The general negativity in the market feels frightening familiar to many producers who were around before the big run-up in prices a few years ago. This week, all the ag markets were lower with the exception of cotton and soybean oil. For a table showing where prices ended up and how deep the red ink was, click here.
The live cattle market, which lost more than $4 this week, and feeders, which lost $7.93, were due for a break and seems to have run out of gas, says Jerry Gulke of the Gulke Group. He notes that we’ve seen about a 50% drop in hog prices since last fall but retailers didn’t pass on cheaper pork to consumers. Now they are buying at lower prices for grilling features later. That may shift consumer demand to pork. “As we saw when corn came off about $7.50, once you turn demand, falls like a rock. It is is like trying to catch a knife," says. "Producers really have to lock in a margin.”
Regarding crops, he adds, “The only good news is that with profit margins being squeezed, it might reduce acres a little. Old-crop soybeans closed the day and the week at their lowest price of 2015. Technically, that isn’t good.”

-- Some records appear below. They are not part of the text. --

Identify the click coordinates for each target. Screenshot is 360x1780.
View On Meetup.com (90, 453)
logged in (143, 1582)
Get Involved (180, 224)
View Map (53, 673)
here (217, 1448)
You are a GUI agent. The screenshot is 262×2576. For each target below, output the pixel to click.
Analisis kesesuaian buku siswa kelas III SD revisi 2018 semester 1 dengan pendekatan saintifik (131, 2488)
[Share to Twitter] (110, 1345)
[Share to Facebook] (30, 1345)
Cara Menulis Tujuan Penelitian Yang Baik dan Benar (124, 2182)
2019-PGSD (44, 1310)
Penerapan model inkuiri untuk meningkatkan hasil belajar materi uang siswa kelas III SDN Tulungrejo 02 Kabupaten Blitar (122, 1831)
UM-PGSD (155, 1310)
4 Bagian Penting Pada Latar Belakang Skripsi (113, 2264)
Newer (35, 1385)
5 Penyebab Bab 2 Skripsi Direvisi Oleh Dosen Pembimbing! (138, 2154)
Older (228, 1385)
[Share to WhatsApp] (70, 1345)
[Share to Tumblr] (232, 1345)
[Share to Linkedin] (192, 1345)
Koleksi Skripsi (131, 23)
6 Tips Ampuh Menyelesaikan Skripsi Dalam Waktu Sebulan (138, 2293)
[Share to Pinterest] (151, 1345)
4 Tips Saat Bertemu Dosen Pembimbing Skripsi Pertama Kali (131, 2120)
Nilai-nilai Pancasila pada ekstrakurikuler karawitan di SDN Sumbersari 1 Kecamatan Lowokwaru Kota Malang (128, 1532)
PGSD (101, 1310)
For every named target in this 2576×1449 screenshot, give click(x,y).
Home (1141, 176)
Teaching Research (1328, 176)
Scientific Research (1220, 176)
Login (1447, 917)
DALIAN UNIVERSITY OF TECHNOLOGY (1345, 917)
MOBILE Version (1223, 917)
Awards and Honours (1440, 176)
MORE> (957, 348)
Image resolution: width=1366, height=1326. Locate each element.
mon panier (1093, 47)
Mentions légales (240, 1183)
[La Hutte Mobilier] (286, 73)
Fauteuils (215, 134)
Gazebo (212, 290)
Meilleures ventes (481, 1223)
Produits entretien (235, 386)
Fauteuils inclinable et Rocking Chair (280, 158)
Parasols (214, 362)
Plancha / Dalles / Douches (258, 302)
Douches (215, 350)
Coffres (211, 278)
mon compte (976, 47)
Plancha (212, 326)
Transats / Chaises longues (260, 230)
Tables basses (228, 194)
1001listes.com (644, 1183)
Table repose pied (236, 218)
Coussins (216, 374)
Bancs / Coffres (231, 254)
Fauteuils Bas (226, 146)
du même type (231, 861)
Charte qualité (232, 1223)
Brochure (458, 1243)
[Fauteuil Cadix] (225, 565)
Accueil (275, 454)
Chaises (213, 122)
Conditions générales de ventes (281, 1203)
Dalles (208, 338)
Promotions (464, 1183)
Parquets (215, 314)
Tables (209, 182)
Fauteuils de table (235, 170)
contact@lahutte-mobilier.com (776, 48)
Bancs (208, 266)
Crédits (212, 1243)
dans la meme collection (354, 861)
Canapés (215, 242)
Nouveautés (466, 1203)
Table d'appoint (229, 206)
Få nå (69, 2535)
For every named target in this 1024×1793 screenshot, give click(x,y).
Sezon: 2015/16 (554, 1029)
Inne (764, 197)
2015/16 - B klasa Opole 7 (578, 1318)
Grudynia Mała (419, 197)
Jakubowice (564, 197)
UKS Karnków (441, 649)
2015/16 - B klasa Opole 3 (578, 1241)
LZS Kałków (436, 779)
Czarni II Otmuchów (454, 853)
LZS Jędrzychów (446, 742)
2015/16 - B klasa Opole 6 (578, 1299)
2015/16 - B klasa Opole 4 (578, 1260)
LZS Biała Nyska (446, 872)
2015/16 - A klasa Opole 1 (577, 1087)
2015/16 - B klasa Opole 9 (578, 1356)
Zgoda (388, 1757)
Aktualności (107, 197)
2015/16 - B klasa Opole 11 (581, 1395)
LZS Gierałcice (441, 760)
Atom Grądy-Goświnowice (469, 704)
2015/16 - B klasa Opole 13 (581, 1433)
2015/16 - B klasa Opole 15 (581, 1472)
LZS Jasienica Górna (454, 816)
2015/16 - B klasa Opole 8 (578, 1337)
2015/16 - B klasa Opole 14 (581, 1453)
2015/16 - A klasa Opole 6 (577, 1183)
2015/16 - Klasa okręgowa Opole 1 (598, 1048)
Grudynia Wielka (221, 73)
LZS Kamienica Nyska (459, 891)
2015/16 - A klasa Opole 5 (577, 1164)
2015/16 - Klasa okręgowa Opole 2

The dollar is our nemesis, Gulke says. It takes some time to have an effect but that now is kicking in. South America hasn’t hardly missed a beat. We’ve been hurt more than they have. If everyone has a reasonable crop this year, we're going to have to find a way to become least-cost producers. It’s not going to be easy. We’ll have more bumps in the road ahead of us. I’m surprised land prices haven't fallen more already but we'll get an update this summer and I think it will show they are."